- **TASK INPUT**:
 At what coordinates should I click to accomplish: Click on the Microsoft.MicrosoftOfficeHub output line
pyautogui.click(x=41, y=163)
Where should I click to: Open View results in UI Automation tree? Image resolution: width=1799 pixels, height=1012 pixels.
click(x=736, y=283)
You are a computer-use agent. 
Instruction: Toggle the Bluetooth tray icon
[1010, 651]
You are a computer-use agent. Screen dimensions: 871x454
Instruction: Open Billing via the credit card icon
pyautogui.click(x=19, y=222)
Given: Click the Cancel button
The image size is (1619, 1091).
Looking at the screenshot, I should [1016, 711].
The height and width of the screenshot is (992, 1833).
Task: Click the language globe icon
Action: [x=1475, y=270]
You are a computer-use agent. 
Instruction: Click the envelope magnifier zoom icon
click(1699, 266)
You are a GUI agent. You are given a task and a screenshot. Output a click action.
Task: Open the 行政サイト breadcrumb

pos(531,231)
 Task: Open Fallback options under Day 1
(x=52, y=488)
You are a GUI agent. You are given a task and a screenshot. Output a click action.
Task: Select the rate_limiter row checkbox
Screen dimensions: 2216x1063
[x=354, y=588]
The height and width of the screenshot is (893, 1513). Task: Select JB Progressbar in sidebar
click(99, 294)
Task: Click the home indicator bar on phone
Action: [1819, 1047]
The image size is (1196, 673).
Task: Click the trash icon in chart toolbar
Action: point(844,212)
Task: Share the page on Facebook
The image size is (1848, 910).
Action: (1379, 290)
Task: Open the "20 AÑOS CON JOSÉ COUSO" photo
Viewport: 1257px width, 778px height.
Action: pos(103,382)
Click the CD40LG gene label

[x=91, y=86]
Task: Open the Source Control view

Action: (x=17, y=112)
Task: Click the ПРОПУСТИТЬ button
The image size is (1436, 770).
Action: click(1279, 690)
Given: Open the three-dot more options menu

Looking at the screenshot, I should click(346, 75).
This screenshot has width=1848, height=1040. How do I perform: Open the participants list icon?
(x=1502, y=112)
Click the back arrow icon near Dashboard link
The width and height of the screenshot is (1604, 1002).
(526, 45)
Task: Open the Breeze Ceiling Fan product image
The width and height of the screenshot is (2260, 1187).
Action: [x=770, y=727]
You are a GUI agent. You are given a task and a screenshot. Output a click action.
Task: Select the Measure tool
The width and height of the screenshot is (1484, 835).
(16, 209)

- **WHAT IS BEING ASKED**: Set down every line of the listing again, exactly.

- **PROBLEM SOLUTION**:
 At what coordinates should I click to accomplish: Click on the Microsoft.MicrosoftOfficeHub output line
pyautogui.click(x=41, y=163)
Where should I click to: Open View results in UI Automation tree? Image resolution: width=1799 pixels, height=1012 pixels.
click(x=736, y=283)
You are a computer-use agent. 
Instruction: Toggle the Bluetooth tray icon
[1010, 651]
You are a computer-use agent. Screen dimensions: 871x454
Instruction: Open Billing via the credit card icon
pyautogui.click(x=19, y=222)
Given: Click the Cancel button
The image size is (1619, 1091).
Looking at the screenshot, I should [1016, 711].
The height and width of the screenshot is (992, 1833).
Task: Click the language globe icon
Action: [x=1475, y=270]
You are a computer-use agent. 
Instruction: Click the envelope magnifier zoom icon
click(1699, 266)
You are a GUI agent. You are given a task and a screenshot. Output a click action.
Task: Open the 行政サイト breadcrumb

pos(531,231)
 Task: Open Fallback options under Day 1
(x=52, y=488)
You are a GUI agent. You are given a task and a screenshot. Output a click action.
Task: Select the rate_limiter row checkbox
Screen dimensions: 2216x1063
[x=354, y=588]
The height and width of the screenshot is (893, 1513). Task: Select JB Progressbar in sidebar
click(99, 294)
Task: Click the home indicator bar on phone
Action: [1819, 1047]
The image size is (1196, 673).
Task: Click the trash icon in chart toolbar
Action: point(844,212)
Task: Share the page on Facebook
The image size is (1848, 910).
Action: (1379, 290)
Task: Open the "20 AÑOS CON JOSÉ COUSO" photo
Viewport: 1257px width, 778px height.
Action: pos(103,382)
Click the CD40LG gene label

[x=91, y=86]
Task: Open the Source Control view

Action: (x=17, y=112)
Task: Click the ПРОПУСТИТЬ button
The image size is (1436, 770).
Action: click(1279, 690)
Given: Open the three-dot more options menu

Looking at the screenshot, I should click(346, 75).
This screenshot has width=1848, height=1040. How do I perform: Open the participants list icon?
(x=1502, y=112)
Click the back arrow icon near Dashboard link
The width and height of the screenshot is (1604, 1002).
(526, 45)
Task: Open the Breeze Ceiling Fan product image
The width and height of the screenshot is (2260, 1187).
Action: [x=770, y=727]
You are a GUI agent. You are given a task and a screenshot. Output a click action.
Task: Select the Measure tool
The width and height of the screenshot is (1484, 835).
(16, 209)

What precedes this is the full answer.